[PATCH] microoptimize by trying to avoid locking a locked mutex
Mateusz Guzik
mjguzik at gmail.com
Fri Nov 6 00:55:29 UTC 2015
On Thu, Nov 05, 2015 at 04:35:22PM -0700, Ian Lepore wrote:
> On Thu, 2015-11-05 at 14:19 -0800, John Baldwin wrote:
> > On Thursday, November 05, 2015 01:45:19 PM Adrian Chadd wrote:
> > > On 5 November 2015 at 11:26, Mateusz Guzik <mjguzik at gmail.com>
> > > wrote:
> > > > On Thu, Nov 05, 2015 at 11:04:13AM -0800, John Baldwin wrote:
> > > > > On Thursday, November 05, 2015 04:26:28 PM Konstantin Belousov
> > > > > wrote:
> > > > > > On Thu, Nov 05, 2015 at 12:32:18AM +0100, Mateusz Guzik
> > > > > > wrote:
> > > > > > > mtx_lock will unconditionally try to grab the lock and if
> > > > > > > that fails,
> > > > > > > will call __mtx_lock_sleep which will immediately try to do
> > > > > > > the same
> > > > > > > atomic op again.
> > > > > > >
> > > > > > > So, the obvious microoptimization is to check the state in
> > > > > > > __mtx_lock_sleep and avoid the operation if the lock is not
> > > > > > > free.
> > > > > > >
> > > > > > > This gives me ~40% speedup in a microbenchmark of 40 find
> > > > > > > processes
> > > > > > > traversing tmpfs and contending on mount mtx (only used as
> > > > > > > an easy
> > > > > > > benchmark, I have WIP patches to get rid of it).
> > > > > > >
> > > > > > > Second part of the patch is optional and just checks the
> > > > > > > state of the
> > > > > > > lock prior to doing any atomic operations, but it gives a
> > > > > > > very modest
> > > > > > > speed up when applied on top of the __mtx_lock_sleep
> > > > > > > change. As such,
> > > > > > > I'm not going to defend this part.

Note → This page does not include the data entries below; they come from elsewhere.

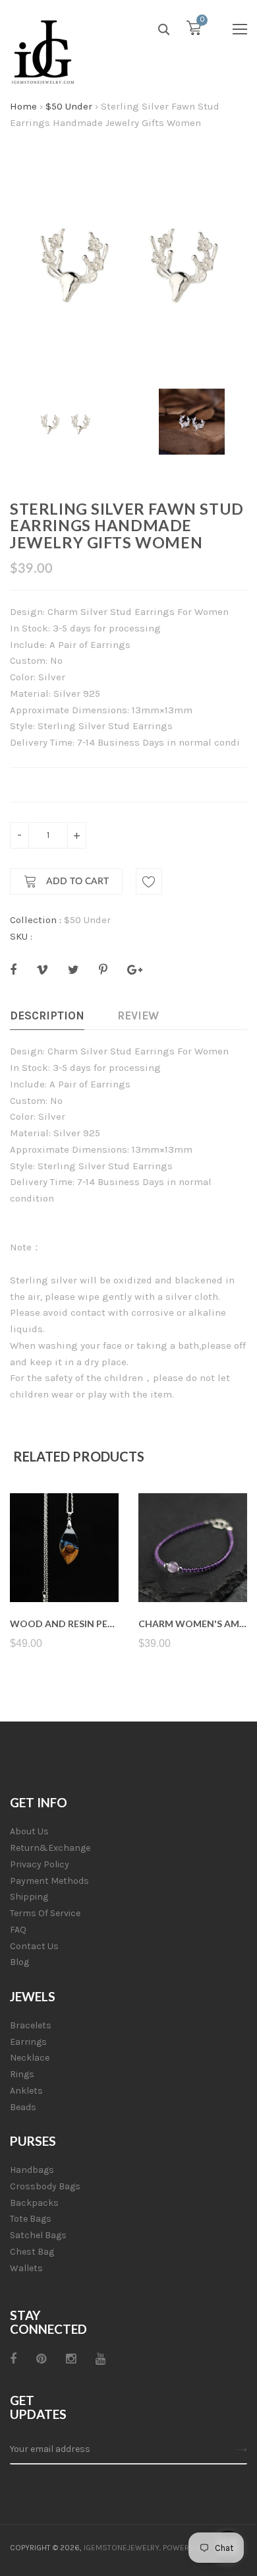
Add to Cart (76, 882)
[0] (193, 31)
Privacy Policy (39, 1864)
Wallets (26, 2268)
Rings (22, 2074)
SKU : (21, 936)
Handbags (32, 2169)
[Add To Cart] (64, 1571)
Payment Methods (49, 1880)
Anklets (26, 2090)
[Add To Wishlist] (149, 881)
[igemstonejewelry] (43, 53)
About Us (29, 1831)
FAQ (18, 1929)
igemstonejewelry (121, 2547)
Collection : (35, 920)
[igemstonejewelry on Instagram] (71, 2359)
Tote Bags (30, 2218)
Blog (19, 1962)
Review (138, 1015)
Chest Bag (32, 2251)
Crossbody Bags (45, 2186)
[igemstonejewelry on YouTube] (100, 2359)
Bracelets (30, 2025)
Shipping (29, 1896)
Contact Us (34, 1946)
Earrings (28, 2041)
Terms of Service (45, 1913)
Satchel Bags (38, 2235)
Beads (23, 2107)
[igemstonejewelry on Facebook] (13, 2359)
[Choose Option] (193, 1571)
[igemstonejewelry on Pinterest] (41, 2359)
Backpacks (34, 2202)
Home (23, 106)
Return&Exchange (50, 1847)
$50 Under (68, 106)
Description (47, 1015)
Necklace (29, 2057)
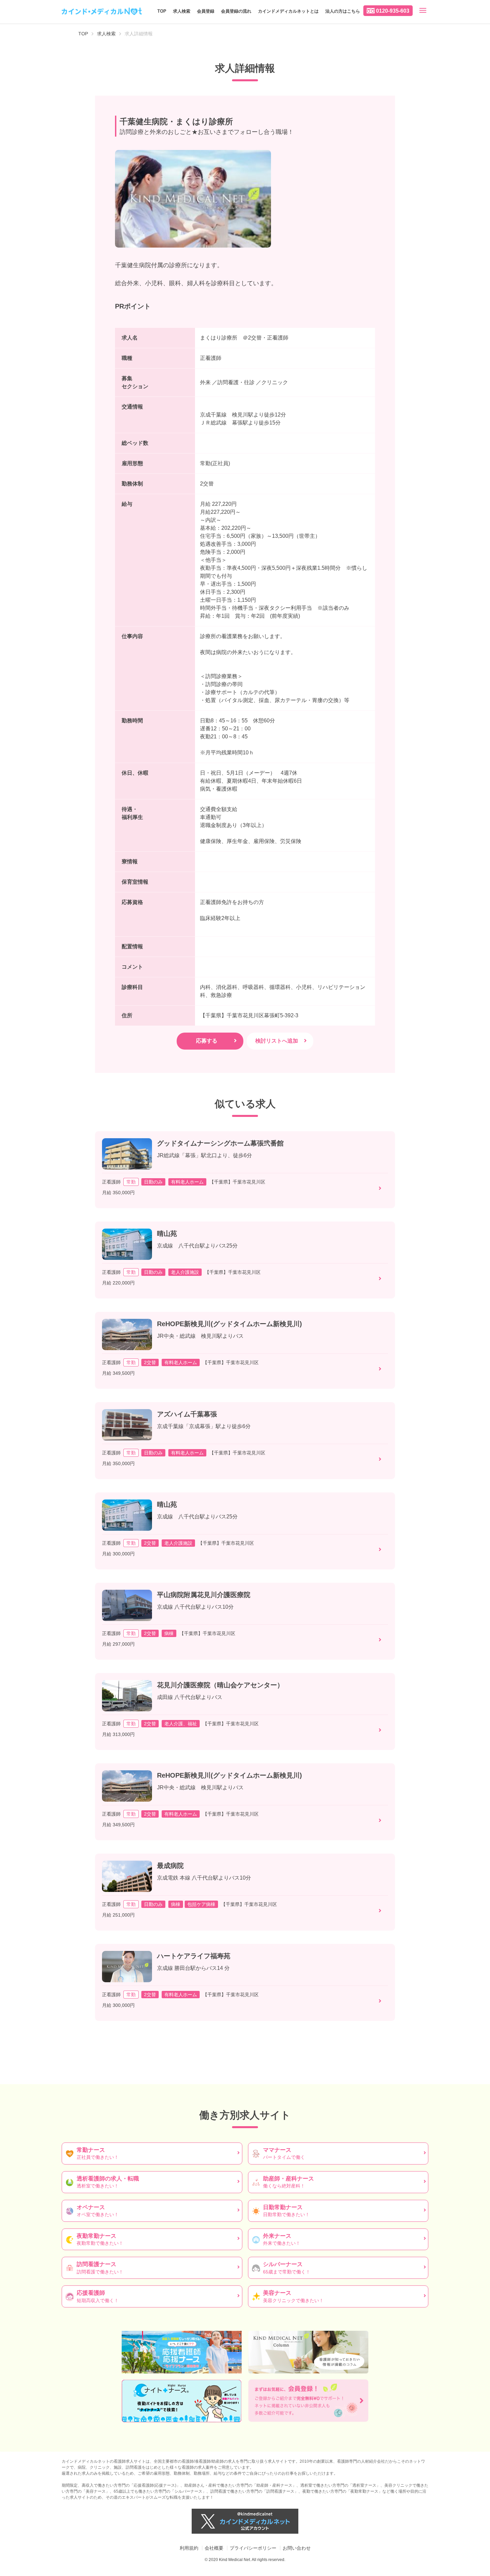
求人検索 (181, 11)
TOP (161, 11)
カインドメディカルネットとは (288, 11)
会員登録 (205, 11)
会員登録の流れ (236, 11)
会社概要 (214, 2548)
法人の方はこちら (342, 11)
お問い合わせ (297, 2548)
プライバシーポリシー (253, 2548)
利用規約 (189, 2548)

> > > > > > Shouldn't the same consideration applied to all spinning
> > > > > > loops, i.e.
> > > > > > also to the spin/thread mutexes, and to the spinning parts of
> > > > > > sx and
> > > > > > lockmgr ?
> > > > >
> > > > > I agree. I think both changes are good and worth doing in our
> > > > > other
> > > > > primitives.
> > > > >
> > > >
> > > > I glanced over e.g. rw_rlock and it did not have the issue, now
> > > > that I
> > > > see _sx_xlock_hard it wuld indeed use fixing.
> > > >
> > > > Expect a patch in few h for all primitives I'll find. I'll stress
> > > > test
> > > > the kernel, but it is unlikely I'll do microbenchmarks for
> > > > remaining
> > > > primitives.
> > >
> > > Is this stuff you're proposing still valid for non-x86 platforms?
> >
> > Yes. It just does a read before trying the atomic compare and swap
> > and
> > falls through to the hard case as if the atomic op failed if the
> > result
> > of the read would result in a compare failure.
> >
>
> The atomic ops include barriers, the new pre-read of the variable
> doesn't. Will that cause problems, especially for code inside a loop
> where the compiler may decide to shuffle things around?
>
Lock value is volatile, so the compiler should not screw us up. I removed
the store to the variable due to a different concern. In worst case we
would have slept instead of spinning. (see below)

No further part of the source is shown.